Putting a face on rare skin disorder

Six-year-old Jonathon Connolly enjoys playing, running around with friends, and watching the television show ''Cops," like many other boys his age.

But for Jonathon, ordinary play can have dire consequences. At 3 months of age, he was diagnosed with epidermolysis bullosa, or EB, a genetic disorder that makes his skin extremely delicate. Everyday bumps and falls can cause serious cuts and bruises, and even casual contact with his fragile skin can cause painful blisters and infection. Because it is an inherited genetic disorder, the condition is not contagious. There is no cure.

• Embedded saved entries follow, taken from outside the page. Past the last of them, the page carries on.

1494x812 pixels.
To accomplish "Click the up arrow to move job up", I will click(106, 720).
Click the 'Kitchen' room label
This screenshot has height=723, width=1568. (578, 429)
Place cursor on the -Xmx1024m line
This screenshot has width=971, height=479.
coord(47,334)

Last week, People magazine devoted a six-page profile to the Connollys, telling the story of how this Haverhill family handles EB. The family shared their story with People's 3.8 million readers as a way to raise awareness of the disease, which affects about three out of every 100,000 people, according to the National Institutes of Health.

''We're trying to spread awareness and get people to know about and understand it," said Jonathon's mother, Whitney Connolly. She was so moved when she heard that People planned to tell her son's story, she pulled her car over to the side of the road and cried. Jonathon's opinion on the article? ''It's awesome," he said.

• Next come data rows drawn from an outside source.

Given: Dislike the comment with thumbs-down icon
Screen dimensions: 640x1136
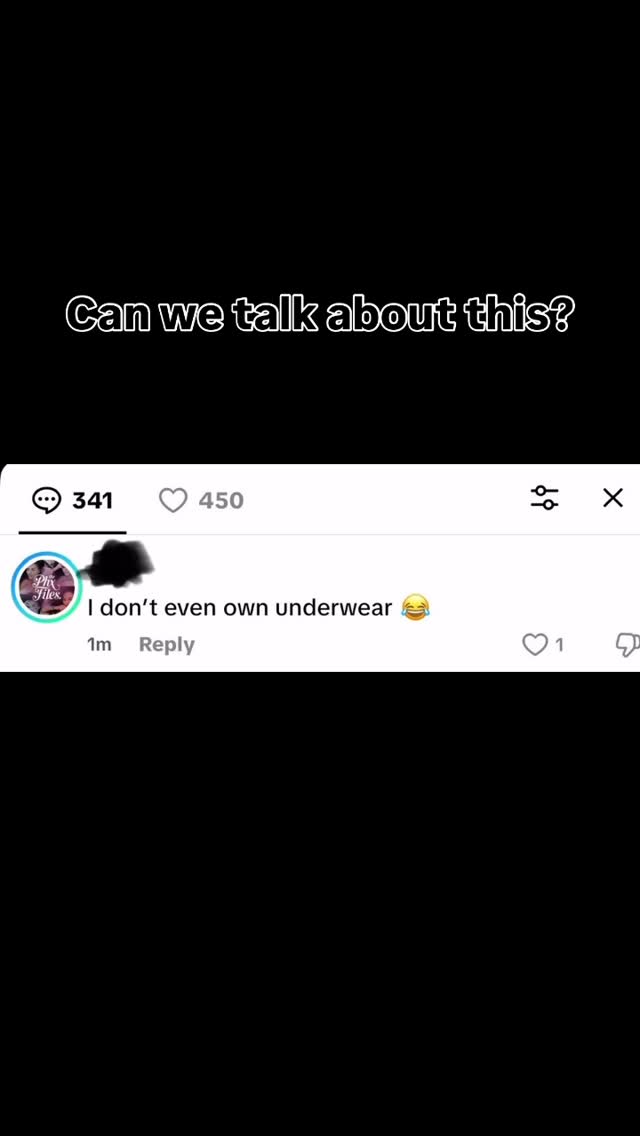Looking at the screenshot, I should [x=628, y=644].
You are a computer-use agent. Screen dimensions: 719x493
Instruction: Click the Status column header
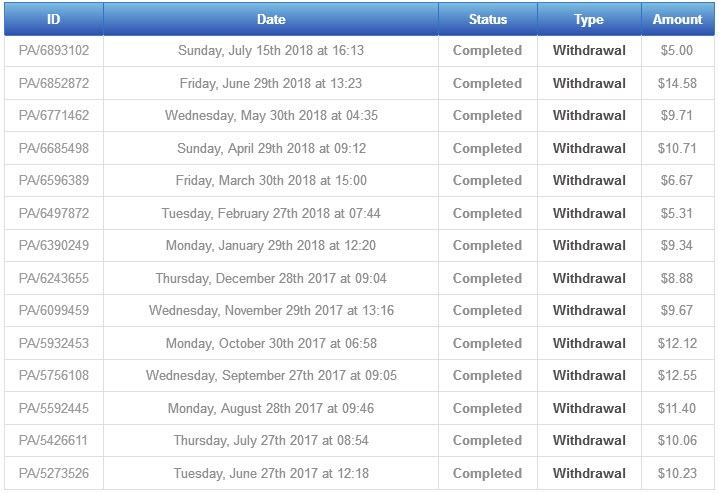[x=487, y=19]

His mother said that now that he is a first-grader at Pentucket Lake Elementary School, school has opened Jonathon's eyes to the differences between himself and other children, like his 5-year-old sister, Ariana, who does not have EB.

''He is now very aware that he is very much different, but he is also aware that he's very much the same," his mother said. ''Here at home we don't have anyone treat him differently or say anything about his boo-boos. We try to treat him as normally as any parent would treat their child."

People heard about Jonathon from Angela Sousa, a premed student at Merrimack College. Her interest in EB and friendship with the Connollys was sparked by a film she saw on The Learning Channel, ''The Boy Whose Skin Fell Off," which told the story of man dealing with a severe case of EB. Sousa wrote to People suggesting a profile of Jonathon.

Jonathon's condition requires him to take a bleach bath every other night to kill bacteria in his wounds, a half-hour to 90 minutes of wrapping bandages every night, and a record of his condition kept in a weekly journal by his mother. She brings a binder full of information to every doctor's visit.

''I end up telling some of them a lot more than they can tell me," Connolly said. ''It's very frustrating being a parent and having to tell the doctor about it, when you're looking for answers from them."

Stories like Jonathon's must be told, Sousa said. EB is almost as common as cystic fibrosis, she said, but has a much lower profile.

''There just isn't the awareness," Sousa said. ''And if you don't have the awareness, you can't get funding for research. It's a cause that needs attention."